Empiezo el programa de la tele. Doy las primeras noticias en directo sin ser consciente de la magnitud del desastre. Aún no puedo ni siquiera imaginar los gritos de las víctimas atrapadas bajo los escombros, cómo el frío y las heladas dificultan las labores de rescate y búsqueda, la melodía de los teléfonos móviles sonando inútiles al otro lado de los cascotes… Ya son más de 700 muertos y no es ni mediodía. Cualquier actualización se queda desfasada al instante. Pienso en estas “primeras horas” que vivimos en shock y pienso en las primeras horas de una relación, de un trabajo, de una vida, en las primeras horas de un final… Los neurocientíficos saben de ese primer instante. Ese instante donde todo es un secreto. La importancia de esos primeros instantes.
Minutos después, Erdogan informa ya de 912 víctimas, más de 5.300 heridos y 2.800 construcciones derrumbadas.
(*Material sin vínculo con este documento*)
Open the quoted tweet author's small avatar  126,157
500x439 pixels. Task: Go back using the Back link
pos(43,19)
Se pone en marcha un puente aéreo, la UE activa sus programas de ayuda, los líderes internacionales escriben en Twitter… Siguen las réplicas. Una de ellas de 7.5. Leo la crónica de un corresponsal de la BBC: “…en la provincia de Hatay se podía escuchar la voz de una mujer procedente de una montaña de escombros. Pedía ayuda mientras cerca de allí, el cuerpo de un niño yacía sin vida…” Da igual lo que escriba a continuación. Lo sé. Las palabras siempre se quedan cortas, inútiles, vacías en estas circunstancias.
A las 14 horas, el balance es desolador: más de 1.600 muertos, miles de desaparecidos, y el caos y la desesperación y el dolor y una pena negra que va cubriendo el planeta. Por la tarde, ya son 2.400 los fallecidos. La lucha contra reloj en la búsqueda de supervivientes y en la llegada de la ayuda humanitaria son claves. Las primeras horas, otra vez. Siempre se dice eso de “las primeras horas son fundamentales” y debe ser verdad. Cae la noche, los trabajos de rescate siguen. Algunas de las localidades afectadas aún no han recibido ninguna ayuda. “Hace mucho frío”, cuentan los corresponsales. Ha nevado, está helando, temperaturas bajo cero… Vaya mierda más grande. Qué pena.
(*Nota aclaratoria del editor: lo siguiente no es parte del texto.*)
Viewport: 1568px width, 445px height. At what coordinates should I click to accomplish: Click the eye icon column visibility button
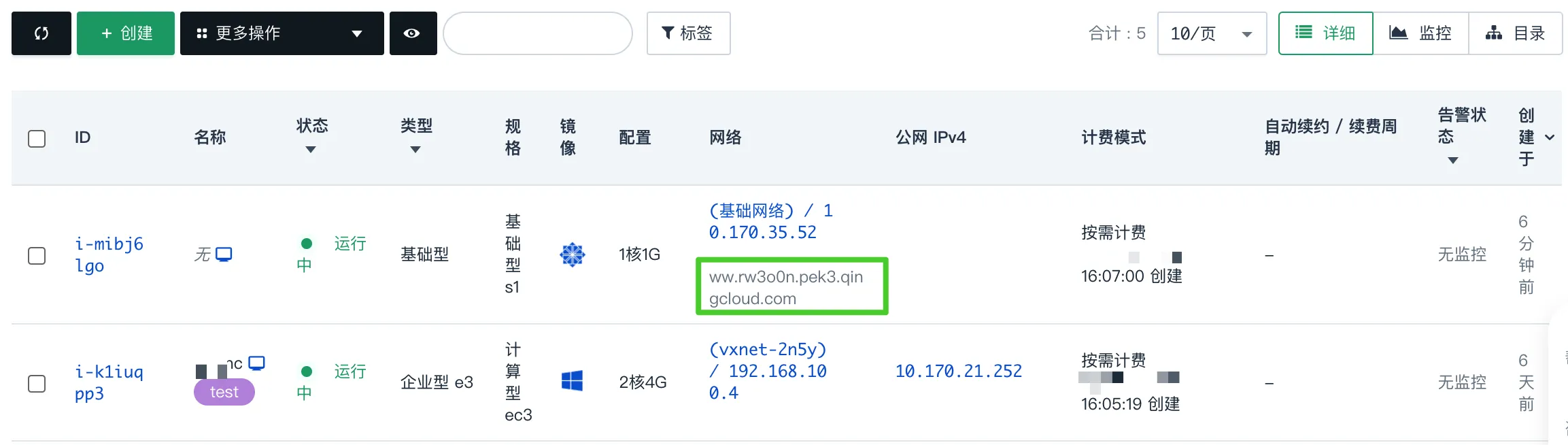(x=412, y=33)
Antes de cenar, veo las noticias de Piqueras: “hacen ruidos, pero no llega nadie… Dios mío… Están gritando… Están diciendo: ‘Salvadnos’… Pero no podemos salvarlos… ¿Cómo los vamos a salvar?”, dice un hombre cubierto de polvo, llorando, agotado, abatido… Los equipos de salvamento no paran durante la noche. Con ayuda de focos y generadores siguen por turnos que cada hora cuenta. Me voy a la cama y a la mañana siguiente, de nuevo, café, radio y vaciado. En la madrugada, se escucha el silencio de dos países desolados por la tragedia. La cifra de muertos se acerca a los 5.000. Al entregar esta columna la cifra se habrá quintuplicado y yo vuelvo a pensar en estas primeras horas.
Porque al final es verdad lo que dicen las noticias: “las primeras horas son fundamentales” y son esas horas secreto las que me llevan a escribir esta columna. Por esas primeras horas, las decisivas de la vida, las de este lunes, como aquellas en las que le dijiste “te quiero”, o cuando el volantazo en la A-6, o aquella llamada inoportuna, o el primer momento de aquella primera vez, y la primera que montaste en bici o que entraste en un estudio de radio, tantas veces las primeras veces: nacimientos, viajes, preocupaciones, goles, juegos, risas, despertares, la vida, la vida como fotogramas de una peli… Pienso ahora en la primera vez que te sorprende un terremoto, las primeras horas bajo los escombros. Qué raro todo, ¿verdad?, y qué pena, me digo, que esta primera vez sea, paradójicamente, la última vez.